Dealing with Pimples
Pimples are those unwelcome pink little bumps that crop up on the cheeks, chins and foreheads of youngsters often spoiling that otherwise perfect party or sometimes shattering self-esteem and scarring their faces for years. True, they are not dangerous, in the sense, they do not kill or shorten life, but their effects can be pretty nasty and long lasting, on the skin and on their personalities.
Also known as acne, spot or comedo, they result from oily secretions getting stuck in skin pores. Inside the pore are sebacious glands that produce sebum. When the outer layers of skin shed (as they do continuously), the dead skin cells left behind may become ‘glued’ together by the sebum.
Their appearance around adolescence suggests that hormones play a role in their development. Around puberty, the skin tends to get thicker and the sebaceous glands go into overdrive producing more sebum that builds up behind the blockage. Sometimes this sebum gets infected with bacteria such as Propiobacterium acnes, causing infection, soreness, formation of pustules that sometimes cause scars.

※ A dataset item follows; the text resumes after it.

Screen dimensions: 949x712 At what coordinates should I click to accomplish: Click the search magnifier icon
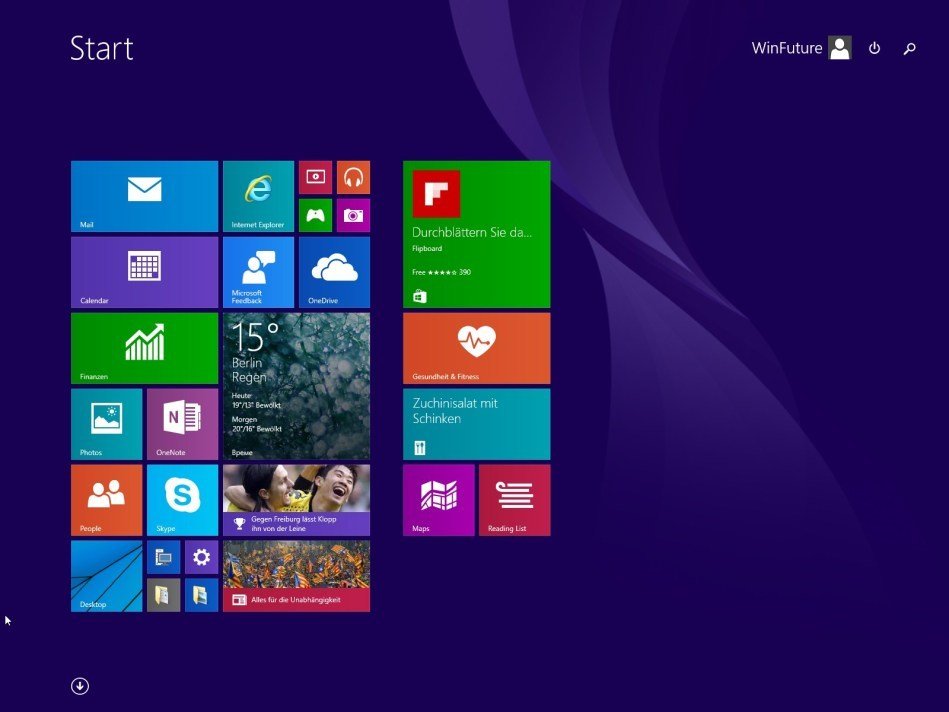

Scientists are not quite clear why some people develop acne while others do not, and why they come in some as occasional pimples while in some as huge crops. It is however a by-and-large urban phenomenon.
Certain types of diet seem to bring them on in people who are prone. Studies suggest that high consumption of simple sugars, fats and carbohydrates could be harmful. Indeed, people with bad crops of acne often benefit from periods of fat and sugar free, high fibre diets of veggies and fruits.
Treatment consists of keeping the skin pores often and clean, removing the debris and oily secretions with frequest washes. Soaps are not bad and alcohol based skin cleaners can be of help in many with difficulty resistant acne.
Treatment in earlier times often consisted of long courses of antibiotics such as doxycycline or tetracycline. These kill the germs that infected the blocked glands. A better approach is to allow the glands draining well by keeping the pores or mouths open with frequent skin cleansing.
Vitamin A has been found to be helpful in people with difficult pimples. Tretinoin or one of its compounds is often a favourite with modern dermatologists. One needs to be careful though that high doses can be heavy on the liver.
Pimples don’t kill, but they sometimes maim and change the course of events in a young person’s life. Help is at hand. Do not let them dictate your future!